Por Francine Micheli
Fotos: Allan Nogueira
Provavelmente você nunca ouviu falar ou sequer tenha imaginado que isso poderia existir, quanto menos aqui, bem em Ribeirão Preto. Mas a única miniferrovia do Brasil está logo ali, na Lagoinha, há 12 anos, esperando pelo público que quase nunca chega.
Sob comando do metalúrgico aposentado, José Leonel Damasceno Filho, de 52 anos, os trilhos com 800 metros de extensão se juntam às quatro miniestações para fazer o cenário perfeito das pequenas locomotivas. Tudo foi construído por Léo, como é conhecido, sob uma escala de 1: 10.
A estrutura permanente recebe visitas apenas aos domingos, quando são oferecidas viagens no trem ao preço simbólico de R$ 5. “Aqui não existe trenzinho, casinha, trilhinho. É uma ferrovia de verdade, com tudo, só que em escala pequena. Explico tudo certinho para que não confundam com ferromodelismo ou ainda com esses trenzinhos de festa infantil”, esclarece Leo.
A miniferrovia conta com quatro estações (a Mogiana, a Lagoinha, a Ribeirão Preto e a da Paz — em homenagem à praça), três pontes (ponte David Brito, ponte José Leonel Damasceno e ponte Antonio Zanotti), cinco pontilhões e uma oficina de manutenção. Lá são feitos os ajustes e é onde ficam guardadas as locomotivas.
Durante as “viagens”, os passageiros aprendem sobre cultura ferroviária no Brasil, o que dá ao projeto uma característica ainda mais educativa.
O preço do sonho
Apesar de muitos acharem que trata-se de um hobby, a FerrLeo é uma empresa como outra qualquer e recusa todo tipo de apoio público. A renda vem da venda das passagens e dos espaços publicitários vendidos nos vagões do trem de carga. Quando visitamos a ferrovia no último domingo, Dia das Mães, ninguém havia aparecido.
“Sou registrado como micro empreendedor individual e a FerrLeo é um negócio como outro qualquer”, diz. “Meu objetivo é levar cultura à população, mas pouca gente sabe da existência dessa ferrovia”, lamenta Leo, que vive com uma aposentadoria que não chega aos R$ 2.000.
Segundo ele, uma locomotiva custa quase R$ 15.000 para ser construída e leva quatro anos para ficar pronta.

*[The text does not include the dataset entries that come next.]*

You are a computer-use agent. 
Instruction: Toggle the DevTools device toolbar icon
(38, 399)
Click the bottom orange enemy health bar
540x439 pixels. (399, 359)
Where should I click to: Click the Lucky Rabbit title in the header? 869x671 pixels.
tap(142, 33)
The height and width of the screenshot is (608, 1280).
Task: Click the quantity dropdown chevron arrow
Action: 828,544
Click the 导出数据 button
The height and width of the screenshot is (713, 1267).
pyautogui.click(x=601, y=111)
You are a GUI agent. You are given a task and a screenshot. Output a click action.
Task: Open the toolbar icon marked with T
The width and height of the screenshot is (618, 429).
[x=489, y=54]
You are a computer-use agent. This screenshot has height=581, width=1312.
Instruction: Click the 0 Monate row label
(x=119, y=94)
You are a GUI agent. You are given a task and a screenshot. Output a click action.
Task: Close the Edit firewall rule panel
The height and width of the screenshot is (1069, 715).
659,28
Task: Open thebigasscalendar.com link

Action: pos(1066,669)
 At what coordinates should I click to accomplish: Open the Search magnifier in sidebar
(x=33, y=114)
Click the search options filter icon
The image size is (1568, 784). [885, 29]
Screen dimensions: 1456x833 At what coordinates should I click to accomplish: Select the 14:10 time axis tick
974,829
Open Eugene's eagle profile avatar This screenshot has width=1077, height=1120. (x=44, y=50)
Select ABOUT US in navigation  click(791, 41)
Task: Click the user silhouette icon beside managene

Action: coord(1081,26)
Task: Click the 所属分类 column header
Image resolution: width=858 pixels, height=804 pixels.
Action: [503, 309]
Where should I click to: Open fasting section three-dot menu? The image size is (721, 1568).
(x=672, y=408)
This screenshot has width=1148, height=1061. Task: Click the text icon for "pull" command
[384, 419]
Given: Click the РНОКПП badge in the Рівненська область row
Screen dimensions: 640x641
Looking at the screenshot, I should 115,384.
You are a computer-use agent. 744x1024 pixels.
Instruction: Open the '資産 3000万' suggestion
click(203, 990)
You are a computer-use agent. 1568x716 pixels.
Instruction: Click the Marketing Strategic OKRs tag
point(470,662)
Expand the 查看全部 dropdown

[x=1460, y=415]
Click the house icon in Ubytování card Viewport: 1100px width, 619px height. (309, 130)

Tudo, até agora, desde a estrutura da ferrovia até a manutenção e limpeza da praça, foi feito com recursos próprios.
Ajuda
Apesar do pouco público, algumas pessoas que conheceram o projeto de Leonel se apaixonaram tanto pela ideia que se tornaram colaboradores. É o caso do mecânico Adriano Oliveira, que vem de Sertãozinho toda semana para ajudar na condução e manutenção há sete anos. “Tinha ouvido falar da ferrovia, mas demorei uns cinco meses para descobrir onde ficava. Comecei a vir para ajudar e nos tornamos grandes amigos”, conta.
De quepe e tênis sujos, Marcos Vinícius de Souza Sarro é um dos maquinistas e está sempre atento aos comandos que Leonel passa pelo rádio. Com apenas 10 anos, desde os 5 vai à Praça da Paz com o pai ajudar na miniferrovia. “Eu já sou um especialista em trens. Você sabe o que significa a sigla TREM? Transporte Rápido Em Massa”.
Quando questionado sobre a possibilidade de ter que deixar a praça, Leonel é enfático e lembra que já recebeu diversas autuações por ocupar um espaço público e que sua requisição para a ocupação está parado no poder público há mais de 10 anos. “Nunca recebi nenhum apoio e nem quero. Isso aqui é uma empresa e se fui eu quem criei, sou eu que tenho que cuidar. Não preciso de nada, só que me deixem oferecer uma opção de cultura para a cidade”.
Atualmente, os espaços para publicidade vendidos nos vagões do trem de carga têm apenas duas empresas clientes. Eles custam R$ 300 com contrato por um ano.
"Tenho consciência de que pouca gente dá importância a tudo isso e sei que a qualquer hora posso parar e desistir. A miniferrovia vai morrer comigo", diz.
A FerrLeo funciona aos domingos, das 8h às 13h, na praça da Paz, que fica localizada entre as ruas Dr. Wlamir de Lima Pupo e Antônio Fernandes Figuerôa, na Lagoinha.